### TASK INSTRUCTIONS
A - Rewrite the HP-UX forum excerpt from "Hopefully response from" to "for each node.", putting "Sybase" in place of "Oracle".
B - Name every command and every device file path that appears in the HP-UX forum excerpt.
C - Continue the forum reply on renaming disks in HP-UX, starting after its last sentence.

### TEXT EXCERPT
########

Please suggest how to solve this . We are statying at critical state for this.
Hopefully response from expert end.
06-28-2020 09:42 AM
Re: How to change disk name in HP-UX 11.31
I assume this is for use with Oracle ASM yes?
If so, then the best thing to do is not use those disk devices at all, but create your own using the mknod command that can be used just for Oracle. That way you can make sure they match between systems and you can be sure that the permisssions on the devices don't get changed if someone runs the "insf" command on the system (or after a reboot). Here's what I would do on both systems (in my example I don't have any extra disk attached to my system, so I'll use the two internal disks /dev/rdisk/disk3 and /dev/rdisk/disk4 - you'll need to use the correct ones for each node.

########

### COLLECTED MATERIAL
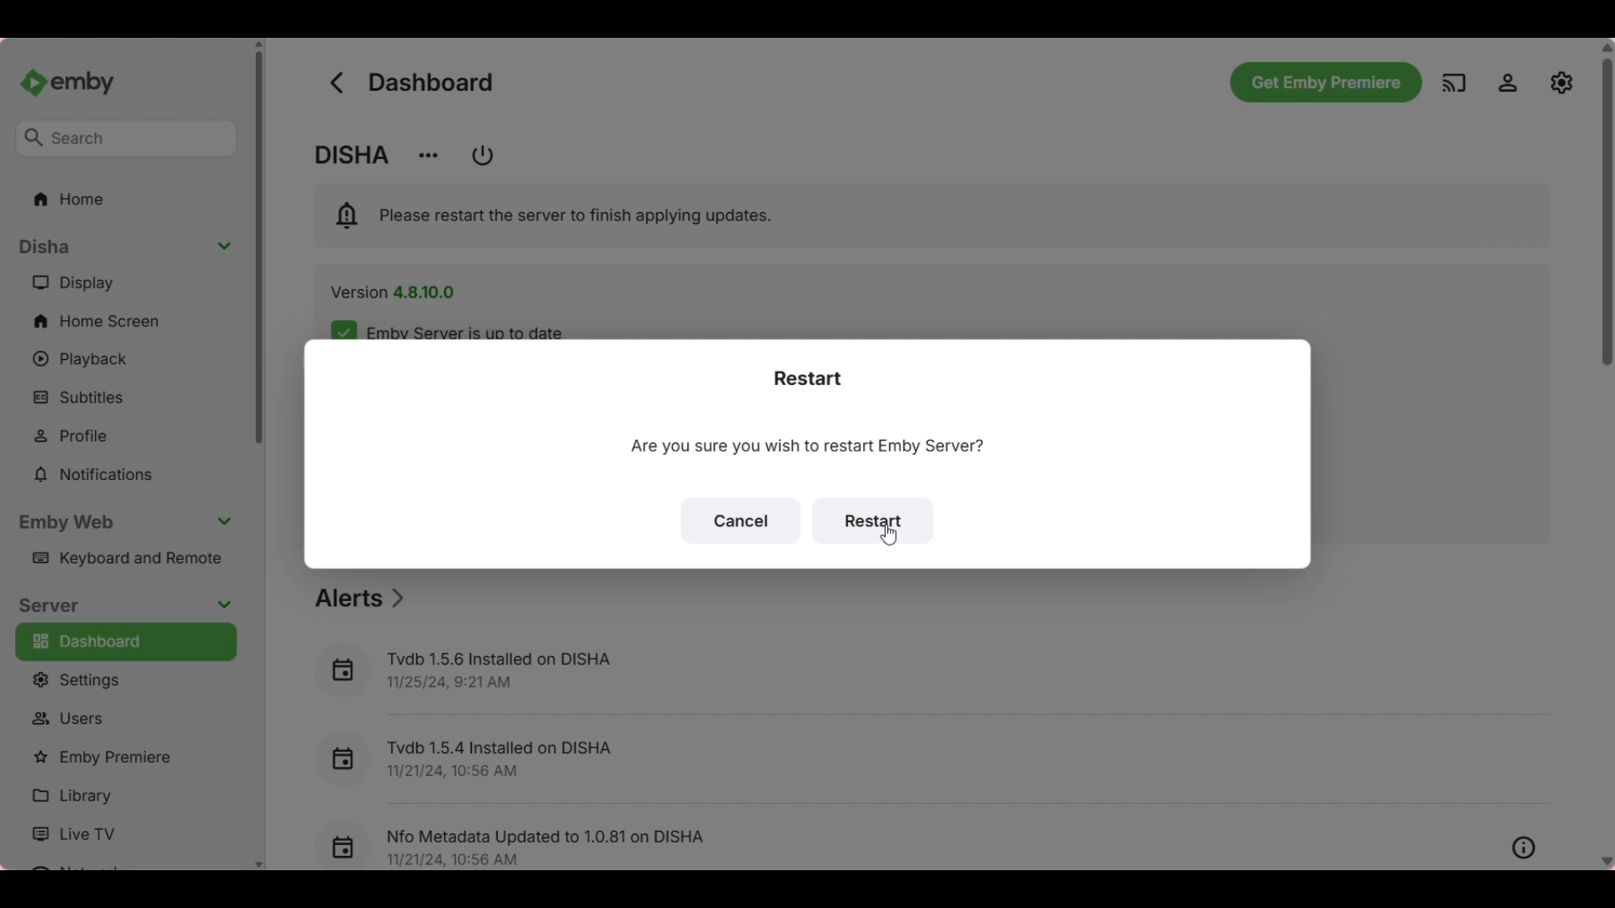 This screenshot has width=1615, height=908. I want to click on Dashboard, current selection highlighted, so click(126, 642).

########

### THE RESULTS
A -
Hopefully response from expert end.
06-28-2020 09:42 AM
Re: How to change disk name in HP-UX 11.31
I assume this is for use with Sybase ASM yes?
If so, then the best thing to do is not use those disk devices at all, but create your own using the mknod command that can be used just for Sybase. That way you can make sure they match between systems and you can be sure that the permisssions on the devices don't get changed if someone runs the "insf" command on the system (or after a reboot). Here's what I would do on both systems (in my example I don't have any extra disk attached to my system, so I'll use the two internal disks /dev/rdisk/disk3 and /dev/rdisk/disk4 - you'll need to use the correct ones for each node.

B - mknod, insf, /dev/rdisk/disk3, /dev/rdisk/disk4

C -
1. Identify the device major and minor numbers of the disks in question:
# ls -l /dev/rdisk/disk3 /dev/rdisk/disk4 crw-r----- 1 bin sys 13 0x000000 Jun 6 18:31 /dev/rdisk/disk3 crw-r----- 1 bin sys 13 0x000001 Jun 6 18:31 /dev/rdisk/disk4
So here I can see that disk 3 has a major number of 13 and a minor number of 0x000000 while disk4 has a major number of 13 and a minor number of 0x000001.
The major number identifies the device type - you can look it up using the lsdev command if you like - on my system major number 13 corresponds to the esdisk driver:
# lsdev -c 13 Character Block Driver Class 13 1 esdisk disk
The minor number identfies the drive - this will be a hex interpretation of the disk hardware path - don't worry about how it is constructed, just make a note for both your disks.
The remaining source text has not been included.